Copy the records below line for line, without changing anything.
───── THE INPUT
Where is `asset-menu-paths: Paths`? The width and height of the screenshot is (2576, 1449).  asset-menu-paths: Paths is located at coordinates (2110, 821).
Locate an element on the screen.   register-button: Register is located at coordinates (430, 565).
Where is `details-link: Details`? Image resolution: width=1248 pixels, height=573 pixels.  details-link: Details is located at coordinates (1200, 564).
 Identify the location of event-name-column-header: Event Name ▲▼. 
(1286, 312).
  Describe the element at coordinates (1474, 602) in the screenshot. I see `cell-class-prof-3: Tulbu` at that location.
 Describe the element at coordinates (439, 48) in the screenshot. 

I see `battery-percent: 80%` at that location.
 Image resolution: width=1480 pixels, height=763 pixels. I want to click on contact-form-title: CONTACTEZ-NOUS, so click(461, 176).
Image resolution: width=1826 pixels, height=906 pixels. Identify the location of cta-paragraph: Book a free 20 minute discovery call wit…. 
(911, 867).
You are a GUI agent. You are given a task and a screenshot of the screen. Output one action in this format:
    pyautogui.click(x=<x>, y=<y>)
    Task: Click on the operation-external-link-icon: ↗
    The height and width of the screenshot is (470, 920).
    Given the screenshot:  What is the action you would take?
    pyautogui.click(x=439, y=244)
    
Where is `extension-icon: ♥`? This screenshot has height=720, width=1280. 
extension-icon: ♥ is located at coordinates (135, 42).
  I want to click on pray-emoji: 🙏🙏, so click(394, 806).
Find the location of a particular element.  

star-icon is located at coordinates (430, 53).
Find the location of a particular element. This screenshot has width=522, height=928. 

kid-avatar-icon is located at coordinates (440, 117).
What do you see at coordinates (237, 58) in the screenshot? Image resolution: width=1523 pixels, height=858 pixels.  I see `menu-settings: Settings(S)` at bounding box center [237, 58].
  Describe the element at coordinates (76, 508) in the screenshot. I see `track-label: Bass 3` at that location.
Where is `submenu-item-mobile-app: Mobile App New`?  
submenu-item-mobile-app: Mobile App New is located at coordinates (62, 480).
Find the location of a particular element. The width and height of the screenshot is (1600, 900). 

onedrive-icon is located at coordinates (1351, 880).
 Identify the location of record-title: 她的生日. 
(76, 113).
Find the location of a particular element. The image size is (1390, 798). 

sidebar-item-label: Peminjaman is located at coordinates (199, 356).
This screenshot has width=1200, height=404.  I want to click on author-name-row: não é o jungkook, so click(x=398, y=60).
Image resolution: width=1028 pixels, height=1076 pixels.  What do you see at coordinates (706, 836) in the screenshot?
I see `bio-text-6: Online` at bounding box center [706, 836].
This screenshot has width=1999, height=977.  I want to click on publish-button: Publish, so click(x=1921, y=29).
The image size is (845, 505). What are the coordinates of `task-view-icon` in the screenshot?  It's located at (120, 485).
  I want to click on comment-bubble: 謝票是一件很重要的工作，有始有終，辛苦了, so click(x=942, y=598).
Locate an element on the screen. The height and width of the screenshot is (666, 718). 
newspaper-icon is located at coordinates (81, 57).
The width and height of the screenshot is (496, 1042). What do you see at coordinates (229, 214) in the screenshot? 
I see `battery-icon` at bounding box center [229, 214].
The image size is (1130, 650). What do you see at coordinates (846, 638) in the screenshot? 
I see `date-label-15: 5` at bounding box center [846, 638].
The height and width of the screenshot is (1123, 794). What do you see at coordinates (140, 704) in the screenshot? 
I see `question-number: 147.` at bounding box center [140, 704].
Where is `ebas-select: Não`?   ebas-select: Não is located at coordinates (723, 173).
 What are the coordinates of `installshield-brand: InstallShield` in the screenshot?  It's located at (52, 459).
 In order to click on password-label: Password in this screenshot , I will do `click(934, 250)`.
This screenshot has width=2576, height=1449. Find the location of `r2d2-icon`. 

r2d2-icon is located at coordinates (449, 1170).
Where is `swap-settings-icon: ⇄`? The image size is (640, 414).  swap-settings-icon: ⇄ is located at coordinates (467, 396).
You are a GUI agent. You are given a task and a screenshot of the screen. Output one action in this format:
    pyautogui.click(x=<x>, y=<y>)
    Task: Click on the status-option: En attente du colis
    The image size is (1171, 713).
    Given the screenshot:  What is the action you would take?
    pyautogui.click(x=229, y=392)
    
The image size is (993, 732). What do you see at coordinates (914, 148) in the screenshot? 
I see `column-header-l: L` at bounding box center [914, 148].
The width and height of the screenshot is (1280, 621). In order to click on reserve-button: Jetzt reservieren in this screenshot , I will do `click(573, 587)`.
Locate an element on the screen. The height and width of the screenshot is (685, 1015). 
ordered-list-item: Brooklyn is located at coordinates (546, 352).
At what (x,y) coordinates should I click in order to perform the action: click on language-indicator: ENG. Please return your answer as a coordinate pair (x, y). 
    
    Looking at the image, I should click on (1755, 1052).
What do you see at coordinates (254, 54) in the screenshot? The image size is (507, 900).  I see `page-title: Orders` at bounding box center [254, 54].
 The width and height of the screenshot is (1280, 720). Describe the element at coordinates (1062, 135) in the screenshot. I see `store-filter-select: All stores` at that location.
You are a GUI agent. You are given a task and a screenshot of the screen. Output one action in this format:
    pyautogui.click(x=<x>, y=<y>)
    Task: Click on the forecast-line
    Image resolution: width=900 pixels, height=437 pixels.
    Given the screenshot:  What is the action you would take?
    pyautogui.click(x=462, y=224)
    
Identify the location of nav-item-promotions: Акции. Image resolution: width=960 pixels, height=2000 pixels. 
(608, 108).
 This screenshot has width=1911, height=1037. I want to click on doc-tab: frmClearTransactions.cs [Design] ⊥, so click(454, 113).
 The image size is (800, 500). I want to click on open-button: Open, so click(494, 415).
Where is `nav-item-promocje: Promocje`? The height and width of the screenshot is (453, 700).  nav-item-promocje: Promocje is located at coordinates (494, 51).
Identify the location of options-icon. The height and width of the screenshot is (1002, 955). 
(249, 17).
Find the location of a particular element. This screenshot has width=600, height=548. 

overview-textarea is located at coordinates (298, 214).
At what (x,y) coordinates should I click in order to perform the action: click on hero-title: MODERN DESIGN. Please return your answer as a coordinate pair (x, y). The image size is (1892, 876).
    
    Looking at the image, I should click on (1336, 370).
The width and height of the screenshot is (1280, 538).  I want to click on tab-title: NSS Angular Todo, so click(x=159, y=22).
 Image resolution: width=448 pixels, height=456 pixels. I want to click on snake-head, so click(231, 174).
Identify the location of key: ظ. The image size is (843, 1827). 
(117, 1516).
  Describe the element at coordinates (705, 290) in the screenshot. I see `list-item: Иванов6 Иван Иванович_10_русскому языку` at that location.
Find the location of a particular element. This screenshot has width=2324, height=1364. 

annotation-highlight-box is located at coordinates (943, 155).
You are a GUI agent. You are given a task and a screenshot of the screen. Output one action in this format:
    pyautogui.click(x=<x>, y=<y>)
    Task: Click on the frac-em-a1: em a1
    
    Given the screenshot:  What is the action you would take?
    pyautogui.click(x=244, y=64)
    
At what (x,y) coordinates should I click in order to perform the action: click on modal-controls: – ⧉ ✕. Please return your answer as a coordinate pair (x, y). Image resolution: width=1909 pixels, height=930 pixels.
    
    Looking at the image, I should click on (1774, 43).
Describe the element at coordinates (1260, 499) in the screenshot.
──────────
RESPONSE BELOW:
Where is `asset-menu-paths: Paths`? The width and height of the screenshot is (2576, 1449).  asset-menu-paths: Paths is located at coordinates (2110, 821).
Locate an element on the screen.   register-button: Register is located at coordinates (430, 565).
Where is `details-link: Details`? Image resolution: width=1248 pixels, height=573 pixels.  details-link: Details is located at coordinates (1200, 564).
 Identify the location of event-name-column-header: Event Name ▲▼. 
(1286, 312).
  Describe the element at coordinates (1474, 602) in the screenshot. I see `cell-class-prof-3: Tulbu` at that location.
 Describe the element at coordinates (439, 48) in the screenshot. 

I see `battery-percent: 80%` at that location.
 Image resolution: width=1480 pixels, height=763 pixels. I want to click on contact-form-title: CONTACTEZ-NOUS, so click(461, 176).
Image resolution: width=1826 pixels, height=906 pixels. Identify the location of cta-paragraph: Book a free 20 minute discovery call wit…. 
(911, 867).
You are a GUI agent. You are given a task and a screenshot of the screen. Output one action in this format:
    pyautogui.click(x=<x>, y=<y>)
    Task: Click on the operation-external-link-icon: ↗
    The height and width of the screenshot is (470, 920).
    Given the screenshot:  What is the action you would take?
    pyautogui.click(x=439, y=244)
    
Where is `extension-icon: ♥`? This screenshot has height=720, width=1280. 
extension-icon: ♥ is located at coordinates (135, 42).
  I want to click on pray-emoji: 🙏🙏, so click(394, 806).
Find the location of a particular element.  

star-icon is located at coordinates (430, 53).
Find the location of a particular element. This screenshot has width=522, height=928. 

kid-avatar-icon is located at coordinates (440, 117).
What do you see at coordinates (237, 58) in the screenshot? Image resolution: width=1523 pixels, height=858 pixels.  I see `menu-settings: Settings(S)` at bounding box center [237, 58].
  Describe the element at coordinates (76, 508) in the screenshot. I see `track-label: Bass 3` at that location.
Where is `submenu-item-mobile-app: Mobile App New`?  
submenu-item-mobile-app: Mobile App New is located at coordinates (62, 480).
Find the location of a particular element. The width and height of the screenshot is (1600, 900). 

onedrive-icon is located at coordinates (1351, 880).
 Identify the location of record-title: 她的生日. 
(76, 113).
Find the location of a particular element. The image size is (1390, 798). 

sidebar-item-label: Peminjaman is located at coordinates (199, 356).
This screenshot has width=1200, height=404.  I want to click on author-name-row: não é o jungkook, so click(x=398, y=60).
Image resolution: width=1028 pixels, height=1076 pixels.  What do you see at coordinates (706, 836) in the screenshot?
I see `bio-text-6: Online` at bounding box center [706, 836].
This screenshot has width=1999, height=977.  I want to click on publish-button: Publish, so click(x=1921, y=29).
The image size is (845, 505). What are the coordinates of `task-view-icon` in the screenshot?  It's located at (120, 485).
  I want to click on comment-bubble: 謝票是一件很重要的工作，有始有終，辛苦了, so click(x=942, y=598).
Locate an element on the screen. The height and width of the screenshot is (666, 718). 
newspaper-icon is located at coordinates (81, 57).
The width and height of the screenshot is (496, 1042). What do you see at coordinates (229, 214) in the screenshot? 
I see `battery-icon` at bounding box center [229, 214].
The image size is (1130, 650). What do you see at coordinates (846, 638) in the screenshot? 
I see `date-label-15: 5` at bounding box center [846, 638].
The height and width of the screenshot is (1123, 794). What do you see at coordinates (140, 704) in the screenshot? 
I see `question-number: 147.` at bounding box center [140, 704].
Where is `ebas-select: Não`?   ebas-select: Não is located at coordinates (723, 173).
 What are the coordinates of `installshield-brand: InstallShield` in the screenshot?  It's located at (52, 459).
 In order to click on password-label: Password in this screenshot , I will do `click(934, 250)`.
This screenshot has width=2576, height=1449. Find the location of `r2d2-icon`. 

r2d2-icon is located at coordinates (449, 1170).
Where is `swap-settings-icon: ⇄`? The image size is (640, 414).  swap-settings-icon: ⇄ is located at coordinates (467, 396).
You are a GUI agent. You are given a task and a screenshot of the screen. Output one action in this format:
    pyautogui.click(x=<x>, y=<y>)
    Task: Click on the status-option: En attente du colis
    The image size is (1171, 713).
    Given the screenshot:  What is the action you would take?
    pyautogui.click(x=229, y=392)
    
The image size is (993, 732). What do you see at coordinates (914, 148) in the screenshot? 
I see `column-header-l: L` at bounding box center [914, 148].
The width and height of the screenshot is (1280, 621). In order to click on reserve-button: Jetzt reservieren in this screenshot , I will do `click(573, 587)`.
Locate an element on the screen. The height and width of the screenshot is (685, 1015). 
ordered-list-item: Brooklyn is located at coordinates (546, 352).
At what (x,y) coordinates should I click in order to perform the action: click on language-indicator: ENG. Please return your answer as a coordinate pair (x, y). 
    
    Looking at the image, I should click on (1755, 1052).
What do you see at coordinates (254, 54) in the screenshot? The image size is (507, 900).  I see `page-title: Orders` at bounding box center [254, 54].
 The width and height of the screenshot is (1280, 720). Describe the element at coordinates (1062, 135) in the screenshot. I see `store-filter-select: All stores` at that location.
You are a GUI agent. You are given a task and a screenshot of the screen. Output one action in this format:
    pyautogui.click(x=<x>, y=<y>)
    Task: Click on the forecast-line
    Image resolution: width=900 pixels, height=437 pixels.
    Given the screenshot:  What is the action you would take?
    pyautogui.click(x=462, y=224)
    
Identify the location of nav-item-promotions: Акции. Image resolution: width=960 pixels, height=2000 pixels. 
(608, 108).
 This screenshot has width=1911, height=1037. I want to click on doc-tab: frmClearTransactions.cs [Design] ⊥, so click(454, 113).
 The image size is (800, 500). I want to click on open-button: Open, so click(494, 415).
Where is `nav-item-promocje: Promocje`? The height and width of the screenshot is (453, 700).  nav-item-promocje: Promocje is located at coordinates (494, 51).
Identify the location of options-icon. The height and width of the screenshot is (1002, 955). 
(249, 17).
Find the location of a particular element. This screenshot has width=600, height=548. 

overview-textarea is located at coordinates (298, 214).
At what (x,y) coordinates should I click in order to perform the action: click on hero-title: MODERN DESIGN. Please return your answer as a coordinate pair (x, y). The image size is (1892, 876).
    
    Looking at the image, I should click on (1336, 370).
The width and height of the screenshot is (1280, 538).  I want to click on tab-title: NSS Angular Todo, so click(x=159, y=22).
 Image resolution: width=448 pixels, height=456 pixels. I want to click on snake-head, so click(231, 174).
Identify the location of key: ظ. The image size is (843, 1827). 
(117, 1516).
  Describe the element at coordinates (705, 290) in the screenshot. I see `list-item: Иванов6 Иван Иванович_10_русскому языку` at that location.
Find the location of a particular element. This screenshot has width=2324, height=1364. 

annotation-highlight-box is located at coordinates (943, 155).
You are a GUI agent. You are given a task and a screenshot of the screen. Output one action in this format:
    pyautogui.click(x=<x>, y=<y>)
    Task: Click on the frac-em-a1: em a1
    
    Given the screenshot:  What is the action you would take?
    pyautogui.click(x=244, y=64)
    
At what (x,y) coordinates should I click in order to perform the action: click on modal-controls: – ⧉ ✕. Please return your answer as a coordinate pair (x, y). Image resolution: width=1909 pixels, height=930 pixels.
    
    Looking at the image, I should click on (1774, 43).
Describe the element at coordinates (1260, 499) in the screenshot.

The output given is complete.